Written problem: Can you give all of the rows below as a numbered list, with the blank lines left out?

Dataset entries:
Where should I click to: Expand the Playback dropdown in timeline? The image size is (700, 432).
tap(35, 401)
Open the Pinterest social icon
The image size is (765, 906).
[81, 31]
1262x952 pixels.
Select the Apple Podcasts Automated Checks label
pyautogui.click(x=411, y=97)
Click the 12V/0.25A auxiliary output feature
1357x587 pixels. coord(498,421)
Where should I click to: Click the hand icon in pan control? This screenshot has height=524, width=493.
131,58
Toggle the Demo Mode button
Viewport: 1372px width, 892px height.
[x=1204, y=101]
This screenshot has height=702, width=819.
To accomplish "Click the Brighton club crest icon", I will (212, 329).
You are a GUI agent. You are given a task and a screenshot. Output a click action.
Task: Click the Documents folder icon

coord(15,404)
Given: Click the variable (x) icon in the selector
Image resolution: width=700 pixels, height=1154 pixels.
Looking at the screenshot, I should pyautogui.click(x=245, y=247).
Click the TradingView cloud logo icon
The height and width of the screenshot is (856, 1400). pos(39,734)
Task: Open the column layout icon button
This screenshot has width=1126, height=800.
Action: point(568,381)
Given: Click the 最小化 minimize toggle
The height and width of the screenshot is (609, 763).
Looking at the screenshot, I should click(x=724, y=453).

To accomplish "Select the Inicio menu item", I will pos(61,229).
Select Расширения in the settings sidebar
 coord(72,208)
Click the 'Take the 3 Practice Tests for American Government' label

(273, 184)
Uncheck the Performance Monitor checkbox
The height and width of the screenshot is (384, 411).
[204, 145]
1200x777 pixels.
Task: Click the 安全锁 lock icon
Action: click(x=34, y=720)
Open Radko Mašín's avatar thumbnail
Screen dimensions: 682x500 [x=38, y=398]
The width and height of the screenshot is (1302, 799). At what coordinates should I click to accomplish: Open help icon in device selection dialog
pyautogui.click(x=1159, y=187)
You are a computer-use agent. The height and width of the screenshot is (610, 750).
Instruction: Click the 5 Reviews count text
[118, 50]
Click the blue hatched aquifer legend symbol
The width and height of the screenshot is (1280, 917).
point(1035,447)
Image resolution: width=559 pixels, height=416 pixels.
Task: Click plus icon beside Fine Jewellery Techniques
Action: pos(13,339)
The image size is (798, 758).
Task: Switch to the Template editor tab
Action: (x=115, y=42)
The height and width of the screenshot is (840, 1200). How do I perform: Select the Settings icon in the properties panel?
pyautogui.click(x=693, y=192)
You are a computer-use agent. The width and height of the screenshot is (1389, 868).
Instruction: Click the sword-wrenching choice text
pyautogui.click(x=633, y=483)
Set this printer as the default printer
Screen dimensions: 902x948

The response:
1. Where should I click to: Expand the Playback dropdown in timeline? The image size is (700, 432).
2. tap(35, 401)
3. Open the Pinterest social icon
4. The image size is (765, 906).
5. [81, 31]
6. 1262x952 pixels.
7. Select the Apple Podcasts Automated Checks label
8. pyautogui.click(x=411, y=97)
9. Click the 12V/0.25A auxiliary output feature
10. 1357x587 pixels. coord(498,421)
11. Where should I click to: Click the hand icon in pan control? This screenshot has height=524, width=493.
12. 131,58
13. Toggle the Demo Mode button
14. Viewport: 1372px width, 892px height.
15. [x=1204, y=101]
16. This screenshot has height=702, width=819.
17. To accomplish "Click the Brighton club crest icon", I will (212, 329).
18. You are a GUI agent. You are given a task and a screenshot. Output a click action.
19. Task: Click the Documents folder icon
20. coord(15,404)
21. Given: Click the variable (x) icon in the selector
22. Image resolution: width=700 pixels, height=1154 pixels.
23. Looking at the screenshot, I should pyautogui.click(x=245, y=247).
24. Click the TradingView cloud logo icon
25. The height and width of the screenshot is (856, 1400). pos(39,734)
26. Task: Open the column layout icon button
27. This screenshot has width=1126, height=800.
28. Action: point(568,381)
29. Given: Click the 最小化 minimize toggle
30. The height and width of the screenshot is (609, 763).
31. Looking at the screenshot, I should click(x=724, y=453).
32. To accomplish "Select the Inicio menu item", I will pos(61,229).
33. Select Расширения in the settings sidebar
34.  coord(72,208)
35. Click the 'Take the 3 Practice Tests for American Government' label
36. (273, 184)
37. Uncheck the Performance Monitor checkbox
38. The height and width of the screenshot is (384, 411).
39. [204, 145]
40. 1200x777 pixels.
41. Task: Click the 安全锁 lock icon
42. Action: click(x=34, y=720)
43. Open Radko Mašín's avatar thumbnail
44. Screen dimensions: 682x500 [x=38, y=398]
45. The width and height of the screenshot is (1302, 799). At what coordinates should I click to accomplish: Open help icon in device selection dialog
46. pyautogui.click(x=1159, y=187)
47. You are a computer-use agent. The height and width of the screenshot is (610, 750).
48. Instruction: Click the 5 Reviews count text
49. [118, 50]
50. Click the blue hatched aquifer legend symbol
51. The width and height of the screenshot is (1280, 917).
52. point(1035,447)
53. Image resolution: width=559 pixels, height=416 pixels.
54. Task: Click plus icon beside Fine Jewellery Techniques
55. Action: pos(13,339)
56. The image size is (798, 758).
57. Task: Switch to the Template editor tab
58. Action: (x=115, y=42)
59. The height and width of the screenshot is (840, 1200). How do I perform: Select the Settings icon in the properties panel?
60. pyautogui.click(x=693, y=192)
61. You are a computer-use agent. The width and height of the screenshot is (1389, 868).
62. Instruction: Click the sword-wrenching choice text
63. pyautogui.click(x=633, y=483)
64. Set this printer as the default printer
65. Screen dimensions: 902x948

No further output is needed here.